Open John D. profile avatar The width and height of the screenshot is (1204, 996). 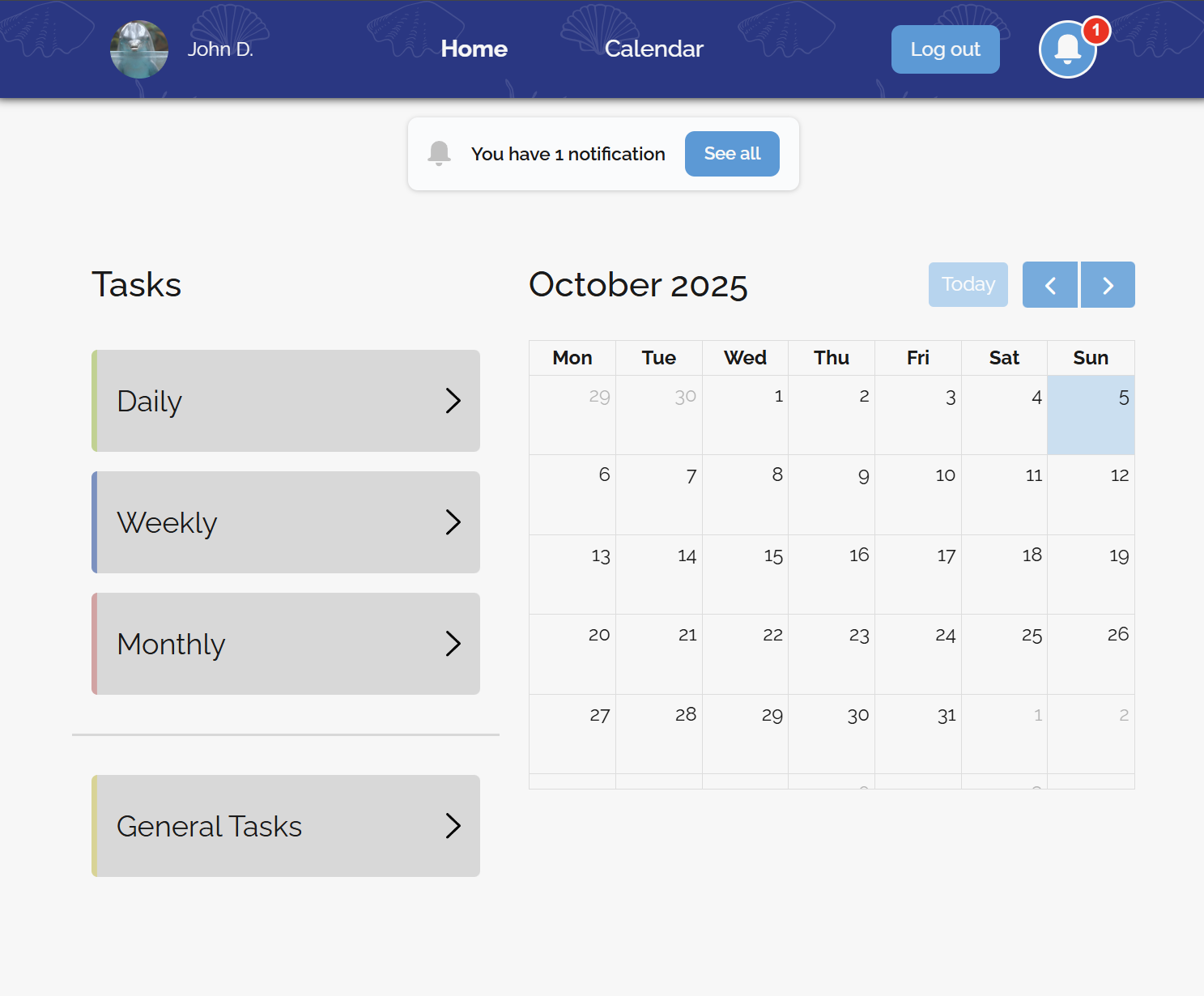(139, 49)
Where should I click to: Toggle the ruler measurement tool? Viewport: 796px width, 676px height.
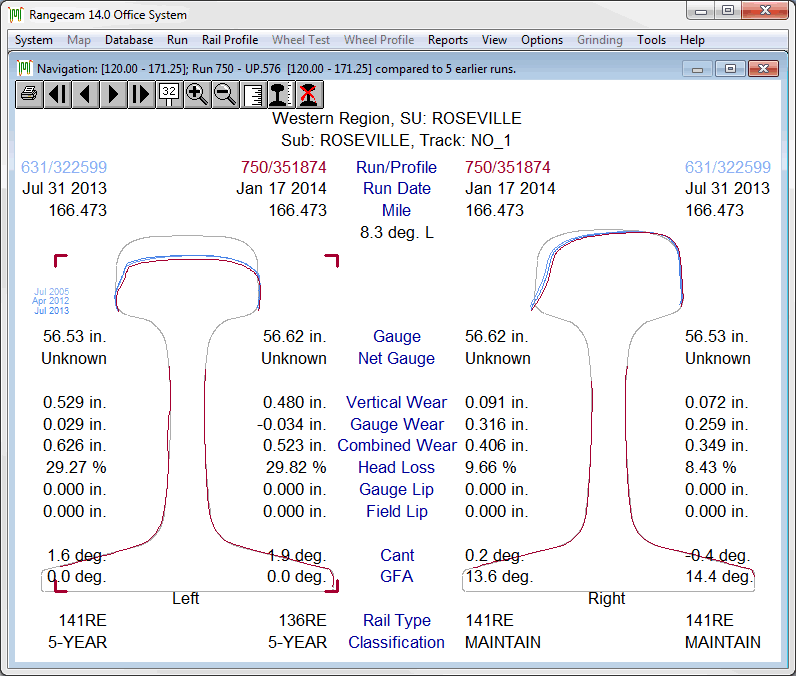tap(253, 94)
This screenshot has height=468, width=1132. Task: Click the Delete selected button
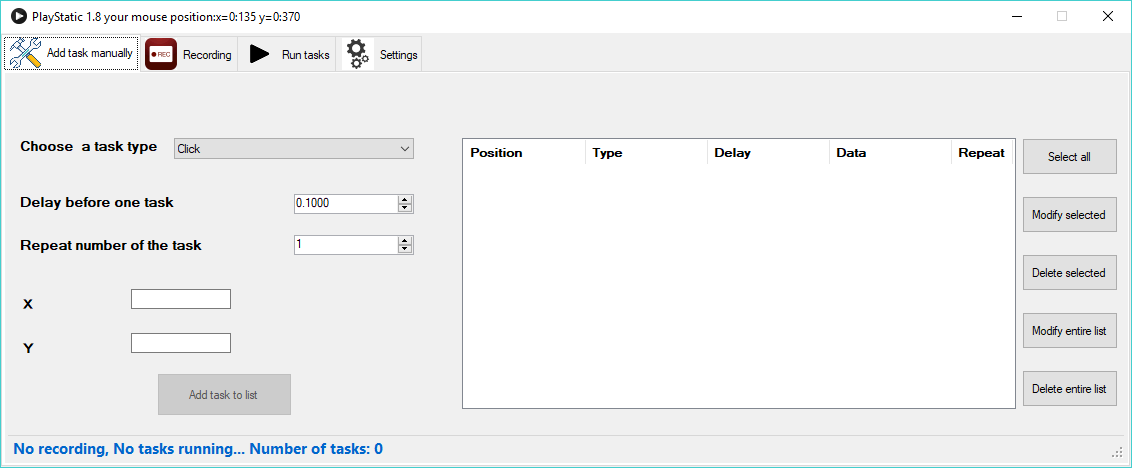coord(1069,272)
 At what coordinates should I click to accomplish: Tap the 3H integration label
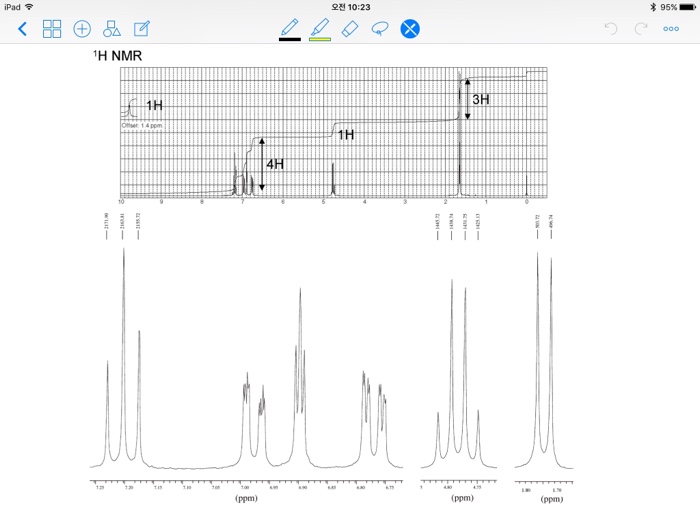(481, 99)
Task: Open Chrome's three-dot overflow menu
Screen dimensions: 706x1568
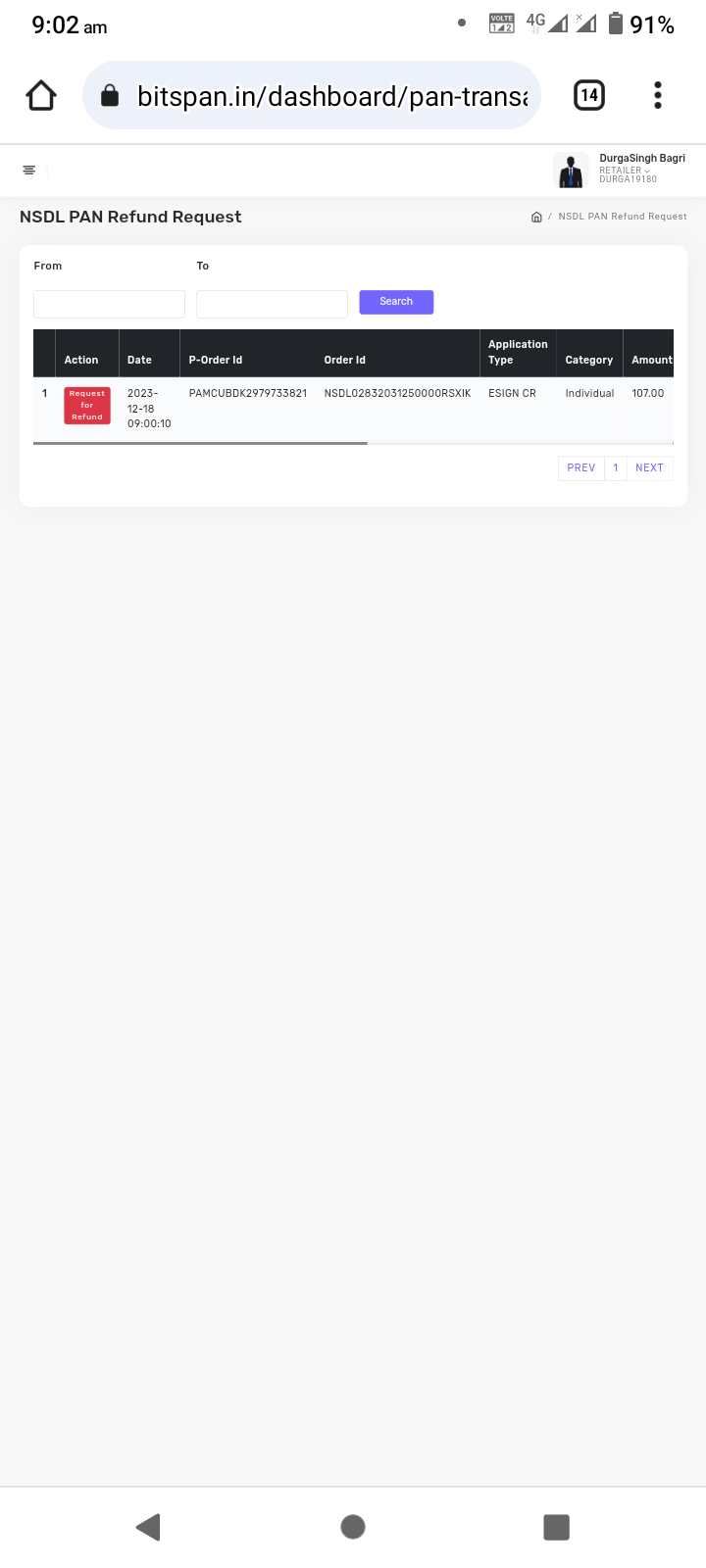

AIM OF THE TASK: Copy out only the lines from the one containing "Where should I" to the end of the entries, unchanged. Drop the pictures.

ANSWER BOX:
Where should I click to: Toggle the ruler measurement tool? Viewport: 796px width, 676px height.
tap(253, 94)
This screenshot has height=468, width=1132. Task: Click the Delete selected button
coord(1069,272)
 At what coordinates should I click to accomplish: Tap the 3H integration label
(481, 99)
Task: Open Chrome's three-dot overflow menu
Screen dimensions: 706x1568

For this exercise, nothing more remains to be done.